Soudan – Plusieurs collectifs et associations de femmes se mobilisent pour soutenir Noura

Au Soudan, plusieurs collectifs et associations de femmes se mobilisent pour soutenir Noura Hussein Hammad. Cette adolescente a été condamnée à mort, jeudi 10 mai, pour avoir tué son mari alors qu’il essayait de la violer.

Au Soudan, le sort de Noura Hussein Hamad provoque une vague d’indignation, notamment sur les réseaux sociaux. Cette adolescente a été condamnée à mort, jeudi, pour avoir tué son mari alors qu’il essayait de la violer. Ce week-end, personnalités et intellectuels soudanais comme l’écrivain Hamour Zyada ont exprimé leur soutien.

Pour Rawa Jaffar, militante féministe soudanaise, cette sentence apporte la preuve que le droit soudanais opprime les femmes alors qu’il devrait les protéger : « Près de 36 % des femmes soudanaises sont mariées avant leurs 18 ans. La loi autorise même les familles à les marier avant leurs 10 ans, avec l’accord d’un juge. La loi est mauvaise. »

Noura aussi a été mariée très jeune. « A l’âge de 15 ans », précise Asil, la coordinatrice de la campagne #Justice for Noura. « Elle a refusé ce mariage et s’est enfuie. Mais ses parents l’ont retrouvée et l’ont forcée à se marier. La plupart des tribus soudanaises, comme celle de Noura qui vient de l’ouest du pays, marient leurs filles à 15, 12 voire même 10 ans. »

« Il y a eu des changements législatifs, ces dernières années, qui ont créé le sentiment que la féminité est cause de désordre social, poursuit Rawa Jaffar. Et cela a provoqué une plus grande impunité pour les hommes. Par exemple, la loi de l’ordre public des années 90 est devenue la loi contre l’insécurité de la société. Elle sert essentiellement à criminaliser les actes des femmes. Elle définit notamment leurs tenues vestimentaires. »

De son côté, Amnesty international demande un nouveau procès. L’ONG estime que Noura Hussein Hammad doit être considérée comme une victime de violence conjugale. Mais la loi soudanaise, issue de la charia, ne reconnaît ni le mariage forcé, ni le viol conjugal. Aujourd’hui Noura peut faire appel ou, selon la charia, essayer d’obtenir le pardon de la famille de la victime.

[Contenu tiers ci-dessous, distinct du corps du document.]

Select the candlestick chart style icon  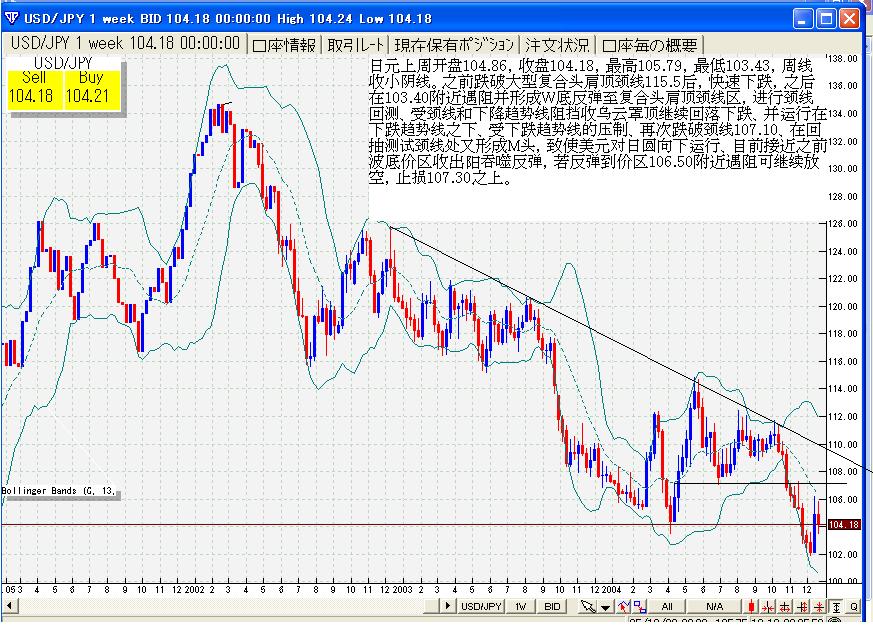click(753, 606)
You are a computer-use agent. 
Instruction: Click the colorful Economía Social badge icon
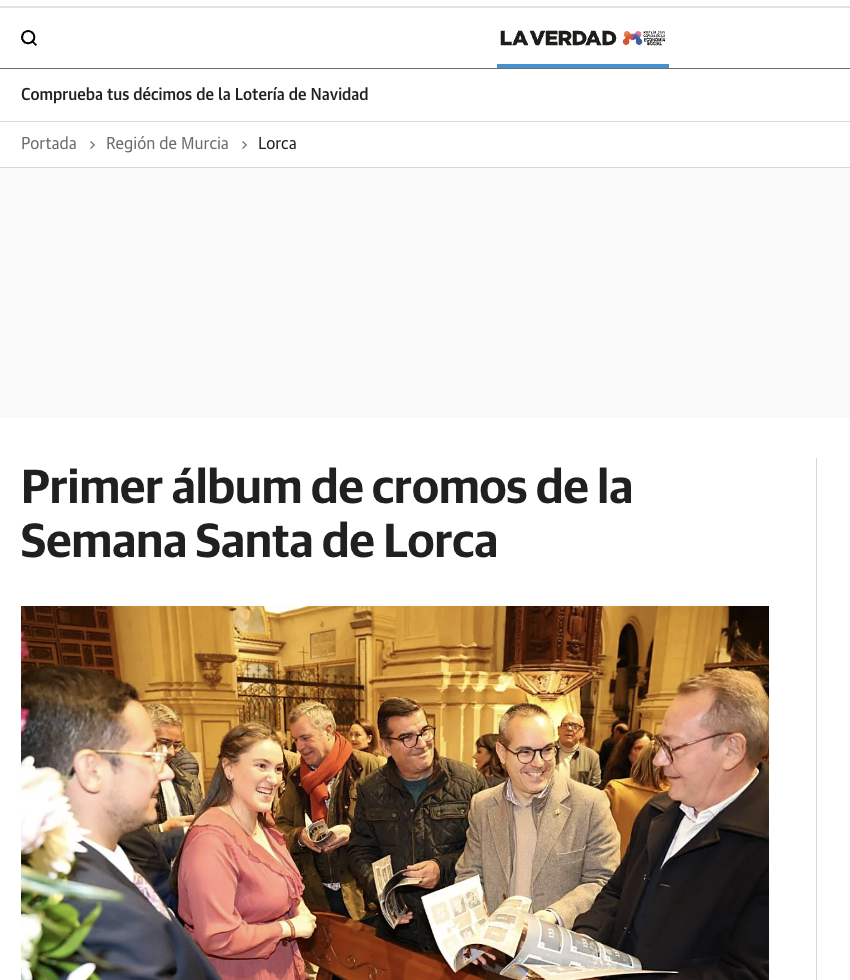coord(632,38)
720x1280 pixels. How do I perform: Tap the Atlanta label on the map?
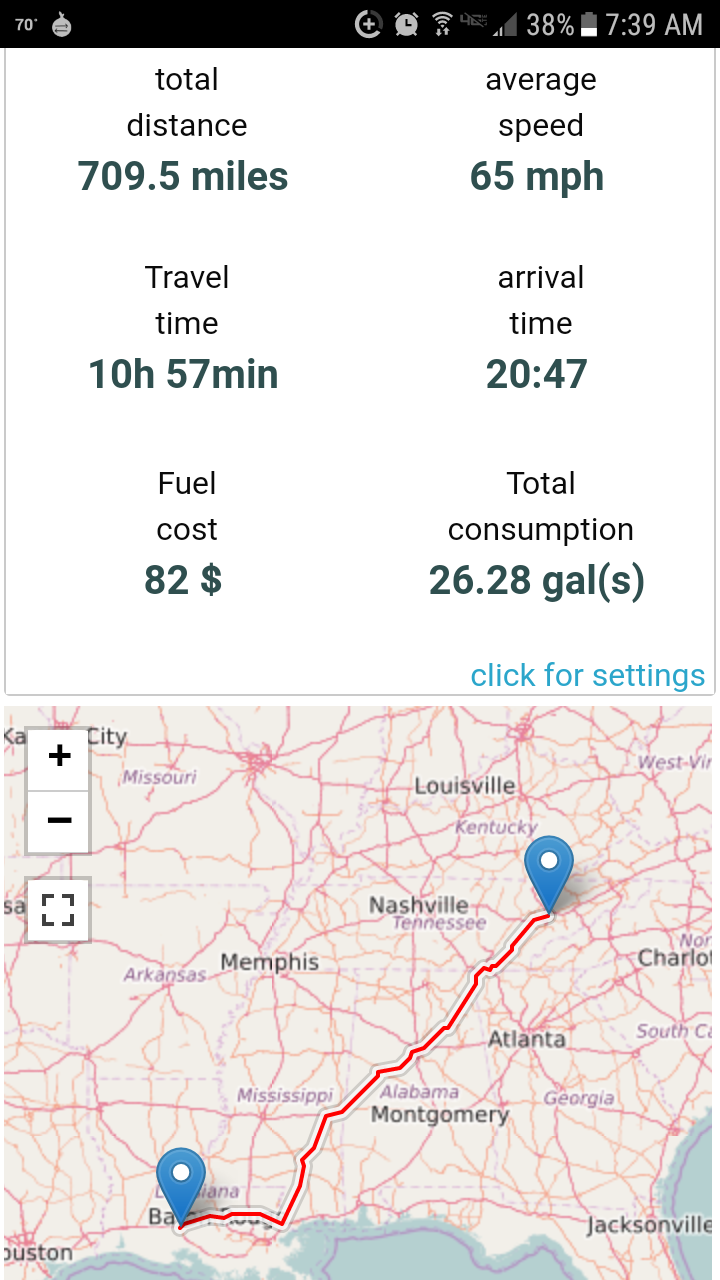[x=527, y=1040]
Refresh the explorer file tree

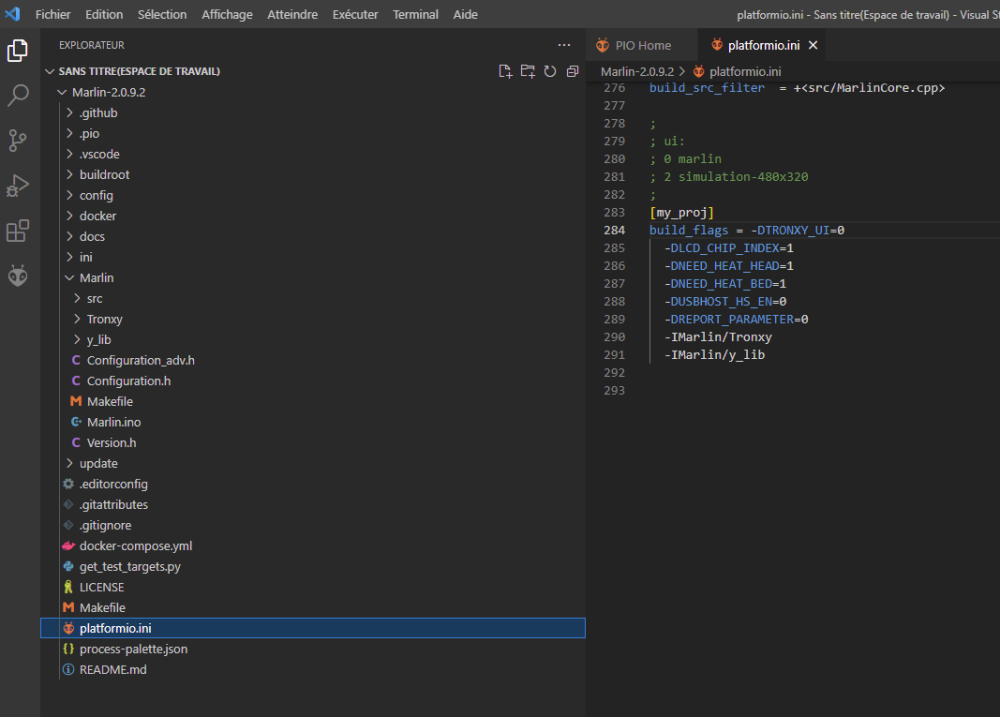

« C’est le système de la rétribution, explique Anne Denis, responsable de la commission abolition peine de mort d’Amnesty international, c’est-à-dire que dans la charia, le meurtre est un des crimes qui est soumis effectivement aux tribunaux, mais où la grâce n’est normalement donnée que par la famille de la victime, contre éventuellement rétribution, contre une somme d’argent. Très souvent, les tribunaux à ce moment-là interviennent pour que les sommes demandées n’excèdent pas un certain montant etc. »

Un processus « complexe » qui peut « entraîner des années d’emprisonnement dans des conditions épouvantables, avec en sursis la décision de la famille », selon l’organisation de défense des droits de l’homme.